今回の調査期間は、4月3日─15日。調査票発送企業は478社、回答社数は230社程度。
<10連休、小売販売は減少気味>
4月末からの10連休において、事業活動を完全に停止するとの回答は38%に上った。特に「輸送用機器」と「精密機器・その他」では6─7割が完全停止する。
「一部停止」が47%と半数弱を占め、「無休」は15%となったが、「小売」では「無休」が76%と最も高い比率となった。
大型連休期間の販売額や生産高の見通しを前年と比較してもらったところ、前年を100とした場合の平均値は98.9とほぼ前年並みとなった。
このうち製造業では「減少」が31%を占め、「増加」の21%を上回った。非製造業は販売増との回答が30%と販売減の24%を上回った。しかし、小売業では前年より販売が減少するとの回答が35%にのぼり、前年比で「増加」するとみている企業(20%)を上回った。
製造業では「中国経済の減速等で徐々に生産が後退」(機械)といった見方がある。消費関連でも、「競争が激しく、供給過多で販売単価が減少している」(サービス)、「消費の冷え込み」、「連休は売り上げが伸びるが、その後の落ち込みが心配」(同じくいずれも食品)などと懸念する声も聞かれた。
<消費税率引き上げ「適当」が約8割>
消費税率引き上げについては、「追加経済対策」とのセットで実施すべきとの回答が61%と過半数を占めた。税率引き上げには賛成だが、追加経済対策は不要との回答は18%となった。追加対策の有無に違いはあるが、合わせて79%が増税実施が適当とみている。
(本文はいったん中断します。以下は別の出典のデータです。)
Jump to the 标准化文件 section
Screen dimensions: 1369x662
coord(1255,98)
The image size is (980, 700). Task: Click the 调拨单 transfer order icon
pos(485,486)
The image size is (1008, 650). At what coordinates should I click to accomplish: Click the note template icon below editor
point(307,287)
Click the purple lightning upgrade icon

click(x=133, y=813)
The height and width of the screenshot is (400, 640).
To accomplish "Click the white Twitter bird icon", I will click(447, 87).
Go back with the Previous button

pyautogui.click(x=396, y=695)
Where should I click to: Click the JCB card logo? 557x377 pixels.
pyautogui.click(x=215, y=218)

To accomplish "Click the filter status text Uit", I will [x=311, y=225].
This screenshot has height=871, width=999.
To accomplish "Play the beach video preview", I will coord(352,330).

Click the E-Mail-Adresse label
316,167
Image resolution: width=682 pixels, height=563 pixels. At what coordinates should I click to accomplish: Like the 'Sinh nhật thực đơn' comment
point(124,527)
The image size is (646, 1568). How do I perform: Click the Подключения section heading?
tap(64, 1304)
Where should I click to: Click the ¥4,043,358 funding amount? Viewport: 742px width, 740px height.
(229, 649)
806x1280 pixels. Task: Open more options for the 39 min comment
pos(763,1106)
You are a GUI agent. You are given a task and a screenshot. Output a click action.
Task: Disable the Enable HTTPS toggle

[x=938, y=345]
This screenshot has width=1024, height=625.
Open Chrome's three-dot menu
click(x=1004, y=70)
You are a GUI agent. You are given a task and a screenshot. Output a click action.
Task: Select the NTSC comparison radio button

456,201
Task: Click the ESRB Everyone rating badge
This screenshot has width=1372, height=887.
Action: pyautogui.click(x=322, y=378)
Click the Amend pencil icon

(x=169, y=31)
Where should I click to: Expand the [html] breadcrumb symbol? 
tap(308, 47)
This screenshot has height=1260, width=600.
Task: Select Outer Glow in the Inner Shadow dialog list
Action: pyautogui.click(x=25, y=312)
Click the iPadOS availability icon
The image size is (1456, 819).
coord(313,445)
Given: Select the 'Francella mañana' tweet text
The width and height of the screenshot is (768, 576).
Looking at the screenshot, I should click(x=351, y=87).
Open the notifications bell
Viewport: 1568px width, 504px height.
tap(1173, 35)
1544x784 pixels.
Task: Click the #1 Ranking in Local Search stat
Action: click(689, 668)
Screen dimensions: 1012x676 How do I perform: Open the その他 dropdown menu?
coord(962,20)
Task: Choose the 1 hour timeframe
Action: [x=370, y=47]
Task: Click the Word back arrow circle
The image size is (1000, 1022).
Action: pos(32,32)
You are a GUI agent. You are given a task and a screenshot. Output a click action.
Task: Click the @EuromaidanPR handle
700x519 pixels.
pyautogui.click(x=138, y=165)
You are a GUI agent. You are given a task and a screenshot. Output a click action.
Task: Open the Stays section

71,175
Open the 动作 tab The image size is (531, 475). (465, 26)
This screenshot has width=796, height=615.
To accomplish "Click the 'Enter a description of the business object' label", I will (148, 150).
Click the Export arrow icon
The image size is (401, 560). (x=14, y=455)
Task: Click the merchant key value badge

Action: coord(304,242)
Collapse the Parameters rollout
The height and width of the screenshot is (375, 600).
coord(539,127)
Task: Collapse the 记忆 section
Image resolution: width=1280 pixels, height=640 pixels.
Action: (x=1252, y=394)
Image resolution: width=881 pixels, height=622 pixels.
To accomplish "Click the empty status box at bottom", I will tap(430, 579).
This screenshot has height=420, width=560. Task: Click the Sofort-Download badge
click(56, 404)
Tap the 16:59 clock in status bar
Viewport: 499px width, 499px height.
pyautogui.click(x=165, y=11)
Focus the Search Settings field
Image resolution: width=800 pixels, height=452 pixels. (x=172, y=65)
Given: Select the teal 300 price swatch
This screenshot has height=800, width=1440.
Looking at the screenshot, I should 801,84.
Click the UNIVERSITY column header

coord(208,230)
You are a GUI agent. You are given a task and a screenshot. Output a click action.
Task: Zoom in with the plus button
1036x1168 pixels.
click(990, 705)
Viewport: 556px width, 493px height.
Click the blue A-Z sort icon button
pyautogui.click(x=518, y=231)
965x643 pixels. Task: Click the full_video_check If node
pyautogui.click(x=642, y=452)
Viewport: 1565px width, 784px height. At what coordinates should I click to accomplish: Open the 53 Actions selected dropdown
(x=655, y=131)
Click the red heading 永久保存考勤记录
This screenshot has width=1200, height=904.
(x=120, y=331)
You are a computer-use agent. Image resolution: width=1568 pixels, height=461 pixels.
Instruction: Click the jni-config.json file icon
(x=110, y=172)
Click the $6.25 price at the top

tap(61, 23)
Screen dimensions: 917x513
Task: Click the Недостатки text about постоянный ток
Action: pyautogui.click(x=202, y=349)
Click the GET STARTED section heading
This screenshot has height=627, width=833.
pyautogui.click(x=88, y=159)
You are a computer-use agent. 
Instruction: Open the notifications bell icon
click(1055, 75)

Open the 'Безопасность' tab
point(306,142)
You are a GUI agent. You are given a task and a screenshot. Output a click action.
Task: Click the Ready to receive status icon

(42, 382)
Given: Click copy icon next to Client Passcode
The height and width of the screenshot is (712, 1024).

「少子高齢化社会に対応していくため間接税の比重を上げていくことは必要不可欠」(機械)、「今から取りやめると大きな混乱を及ぼす」(化学)、「今回延期したらもう税率引き上げのチャンスは二度とないと考えられる」(電機)といった声がある。
追加対策に慎重な企業からは「追加対策は増税実施の根拠が揺らぐ」(建設)、「これ以上の対策は単にバラマキとなるだけで過去の例から見ても奏功しない」(卸売)との指摘があった。
一方で消費増税はとりやめるべきとの回答は21%にとどまった。「消費税率を引き上げても、消費減少、企業業績悪化により税収は増えない」(電機)などの考えが示されている。